Volvulus is a twisting of a GI tract segment often leading to bowel obstruction. The most common sites of volvulus are colon, both the sigmoid (left side) and cecum (right side). Volvulus in other areas of the GI tract, like the stomach, gallbladder and small bowel are rare. A volvulus is often caused by a “floppy” colon, or a colon not adhered to the inside of the abdominal wall. This causes it to “flop over” on itself and become twisted, much like a balloon animal.
Symptoms and diagnosis
The majority of patients with sigmoid volvulus complain of:
- Abdominal distension
- Vomiting (less common)
Some patients, particularly younger patients, may have on-and-off recurrent attacks of abdominal pain. The discomfort, and its disappearance, is due to spontaneous twisting and de-twisting of the colon. The diagnosis is often suspected based upon the symptoms and physical examination. The pain associated with sigmoid or cecal volvulus is usually continuous and severe. Intermittently, you will experience crampy pains and your abdomen is usually distended and firm.
Compromise of the blood supply to the twisted colon can lead to gangrene (the tissue starts to die). This results is widespread abdominal pain and sepsis, or severe body-wide infection. Fortunately, the majority of patients come to medical attention before they develop gangrene.
An abdominal x-ray or CT scan will confirm a volvulus diagnosis.
The goal of treatment is to prevent gangrene and to address the abnormality that led to the volvulus. An effective way to restore the blood supply to the colon is to untwist the volvulus. This is accomplished by advancing a flexible or rigid sigmoidoscope through the twisted segment. This may release the twisting, and stop the immediate danger. There is a high chance of the twist recurring; so surgery is usually still required.

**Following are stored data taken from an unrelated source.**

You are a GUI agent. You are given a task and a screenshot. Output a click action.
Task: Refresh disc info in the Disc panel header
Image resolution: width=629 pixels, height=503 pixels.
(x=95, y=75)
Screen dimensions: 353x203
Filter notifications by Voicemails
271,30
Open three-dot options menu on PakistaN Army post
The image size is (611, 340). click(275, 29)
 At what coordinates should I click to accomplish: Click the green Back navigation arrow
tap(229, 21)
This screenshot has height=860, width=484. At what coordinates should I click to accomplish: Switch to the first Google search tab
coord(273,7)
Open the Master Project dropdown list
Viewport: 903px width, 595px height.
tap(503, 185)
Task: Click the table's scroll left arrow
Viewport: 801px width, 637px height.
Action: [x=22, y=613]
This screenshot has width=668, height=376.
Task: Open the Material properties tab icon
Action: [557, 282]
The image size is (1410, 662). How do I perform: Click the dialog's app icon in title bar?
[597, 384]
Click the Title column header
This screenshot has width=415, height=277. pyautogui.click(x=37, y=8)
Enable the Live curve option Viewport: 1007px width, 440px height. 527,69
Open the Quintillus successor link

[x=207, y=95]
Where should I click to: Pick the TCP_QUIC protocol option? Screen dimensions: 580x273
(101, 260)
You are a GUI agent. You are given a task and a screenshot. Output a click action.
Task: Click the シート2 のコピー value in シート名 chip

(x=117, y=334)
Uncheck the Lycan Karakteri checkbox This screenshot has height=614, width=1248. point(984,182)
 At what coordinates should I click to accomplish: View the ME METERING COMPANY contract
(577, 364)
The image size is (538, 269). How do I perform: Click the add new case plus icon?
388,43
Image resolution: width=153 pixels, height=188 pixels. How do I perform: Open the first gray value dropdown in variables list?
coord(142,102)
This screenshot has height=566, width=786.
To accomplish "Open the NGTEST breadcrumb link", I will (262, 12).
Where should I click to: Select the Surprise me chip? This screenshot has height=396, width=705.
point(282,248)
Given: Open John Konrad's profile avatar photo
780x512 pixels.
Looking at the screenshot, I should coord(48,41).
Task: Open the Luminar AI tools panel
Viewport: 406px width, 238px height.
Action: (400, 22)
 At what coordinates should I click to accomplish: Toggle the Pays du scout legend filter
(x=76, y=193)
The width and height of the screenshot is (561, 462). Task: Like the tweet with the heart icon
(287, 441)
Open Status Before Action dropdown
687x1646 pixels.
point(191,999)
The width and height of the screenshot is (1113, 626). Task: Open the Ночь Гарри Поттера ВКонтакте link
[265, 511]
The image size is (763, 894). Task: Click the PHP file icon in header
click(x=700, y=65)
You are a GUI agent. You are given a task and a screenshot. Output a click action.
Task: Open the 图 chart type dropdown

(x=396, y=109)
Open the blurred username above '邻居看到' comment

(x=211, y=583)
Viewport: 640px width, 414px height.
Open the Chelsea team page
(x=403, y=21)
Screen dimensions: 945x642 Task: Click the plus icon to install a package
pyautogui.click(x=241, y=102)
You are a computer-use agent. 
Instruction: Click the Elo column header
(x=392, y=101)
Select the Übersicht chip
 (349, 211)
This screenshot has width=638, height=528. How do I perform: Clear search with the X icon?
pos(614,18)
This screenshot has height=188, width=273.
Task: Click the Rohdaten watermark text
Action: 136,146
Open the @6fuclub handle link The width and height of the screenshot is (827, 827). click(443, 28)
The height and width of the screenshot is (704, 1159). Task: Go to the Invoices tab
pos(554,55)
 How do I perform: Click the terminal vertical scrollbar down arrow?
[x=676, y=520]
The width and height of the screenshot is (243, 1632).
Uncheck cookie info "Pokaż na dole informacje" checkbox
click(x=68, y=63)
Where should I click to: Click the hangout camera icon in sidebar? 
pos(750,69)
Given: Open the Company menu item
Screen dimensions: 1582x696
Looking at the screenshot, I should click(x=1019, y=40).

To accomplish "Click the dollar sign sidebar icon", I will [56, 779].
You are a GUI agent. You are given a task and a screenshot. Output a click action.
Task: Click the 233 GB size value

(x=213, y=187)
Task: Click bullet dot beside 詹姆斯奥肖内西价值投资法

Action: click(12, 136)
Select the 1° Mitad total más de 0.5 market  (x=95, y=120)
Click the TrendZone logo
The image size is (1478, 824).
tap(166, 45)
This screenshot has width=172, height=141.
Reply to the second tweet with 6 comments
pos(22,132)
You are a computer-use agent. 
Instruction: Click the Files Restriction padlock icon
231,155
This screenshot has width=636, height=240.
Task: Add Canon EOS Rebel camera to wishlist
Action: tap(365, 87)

A colonoscopy is not likely to untwist the colon; so surgery is required.
Surgery for treatment
When surgery is required, we perform it as open surgery, under general anesthesia. Your surgeon may attempt to secure the colon to your abdominal wall. This would prevent it from twisting again. Or he/she may need to remove that piece of the colon. If the colon has gangrene and is unhealthy, that segment will definitely need removal.